- _Problem requirements_
Output the entries from the line with "This screenshot has" up to and including the line with "center [1128, 174]." as a two-column CSV with the columns input and output, one row per entry, each field quoted and any line breaks replaced with spaces. Omit the pictures.

- _Supplied material_
—————

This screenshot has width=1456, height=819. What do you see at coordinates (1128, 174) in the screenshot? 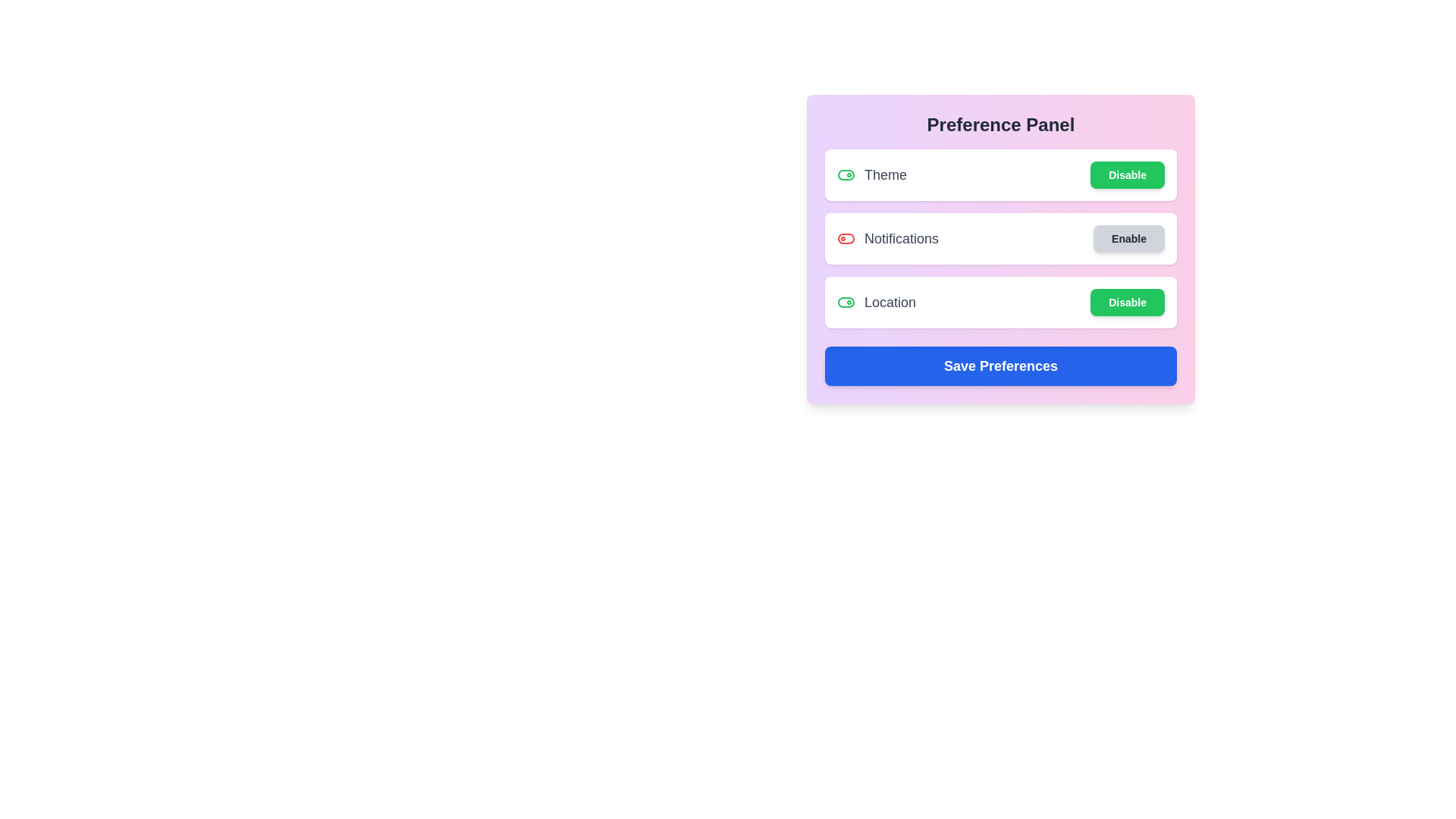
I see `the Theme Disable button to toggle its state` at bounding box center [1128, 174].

—————

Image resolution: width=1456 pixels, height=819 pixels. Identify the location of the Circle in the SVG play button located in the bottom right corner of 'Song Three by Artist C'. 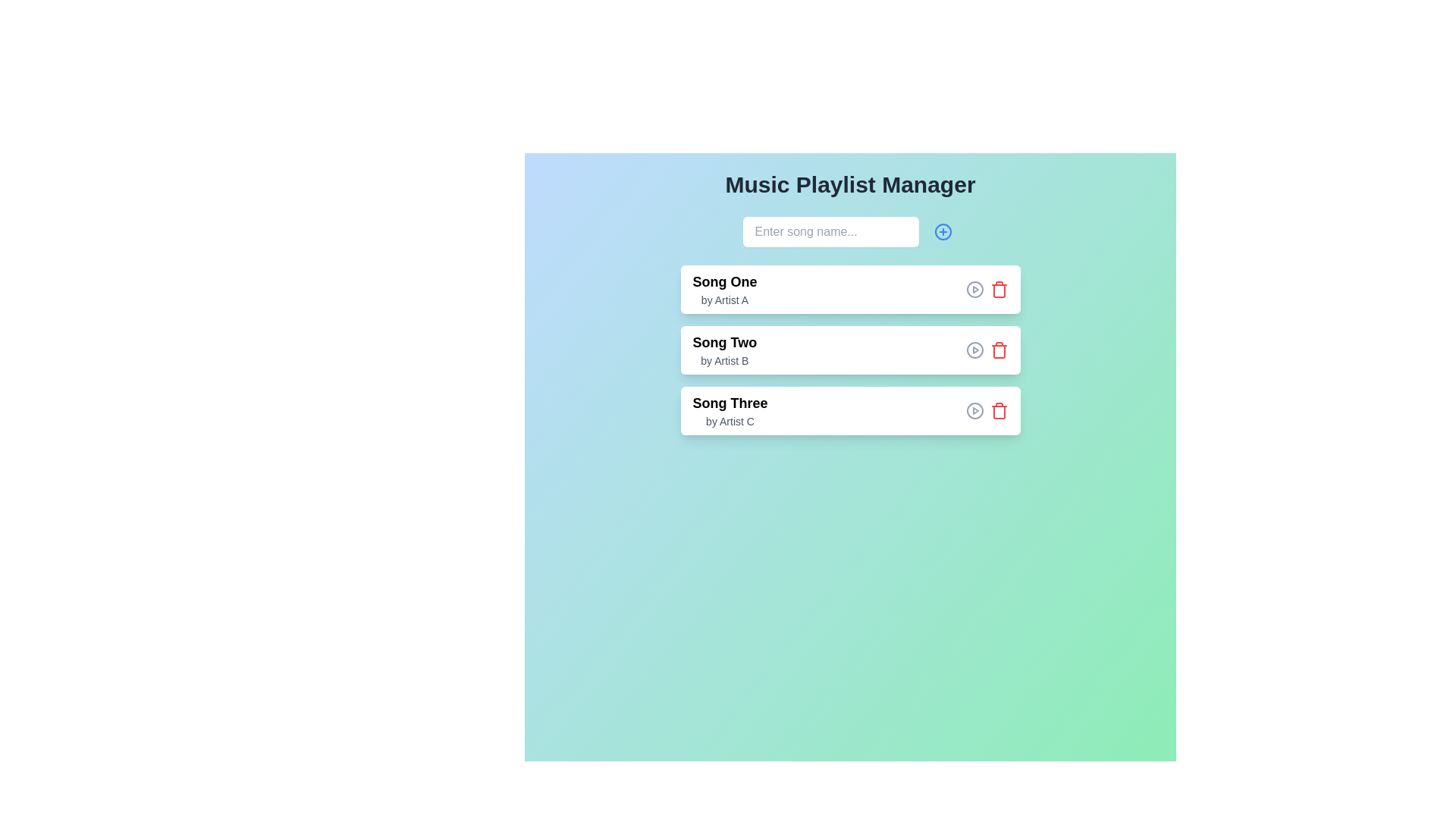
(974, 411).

—————

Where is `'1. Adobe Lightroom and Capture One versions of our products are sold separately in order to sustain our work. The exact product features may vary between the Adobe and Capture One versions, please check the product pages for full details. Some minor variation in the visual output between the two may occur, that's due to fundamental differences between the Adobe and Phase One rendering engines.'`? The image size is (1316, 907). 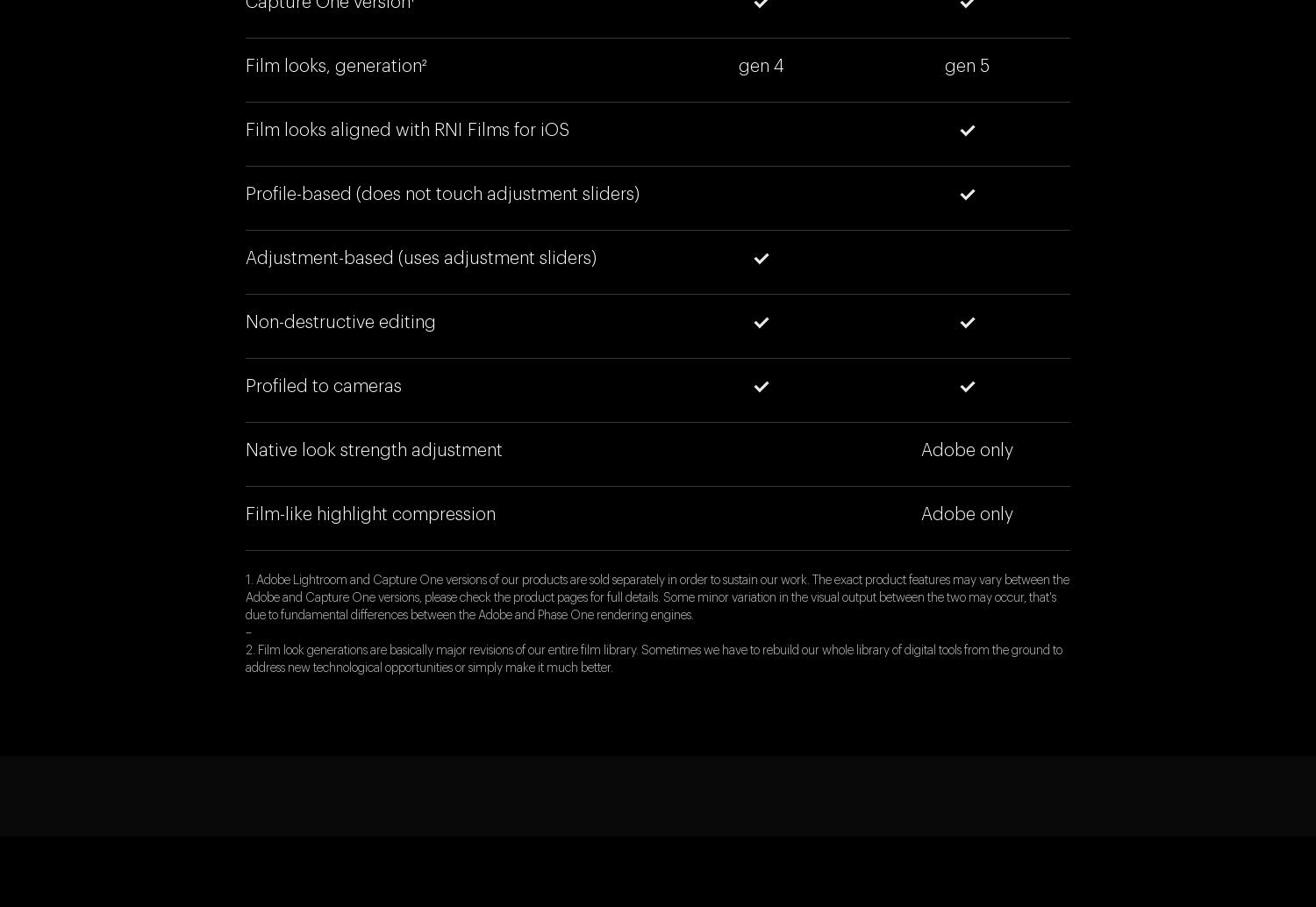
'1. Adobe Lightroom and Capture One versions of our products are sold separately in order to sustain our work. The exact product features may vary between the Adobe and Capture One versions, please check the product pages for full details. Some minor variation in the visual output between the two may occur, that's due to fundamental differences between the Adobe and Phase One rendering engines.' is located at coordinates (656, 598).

—————

- _Worked solution_
input,output
"This screenshot has width=1456, height=819. What do you see at coordinates (1128, 174) in the screenshot?","I see `the Theme Disable button to toggle its state` at bounding box center [1128, 174]."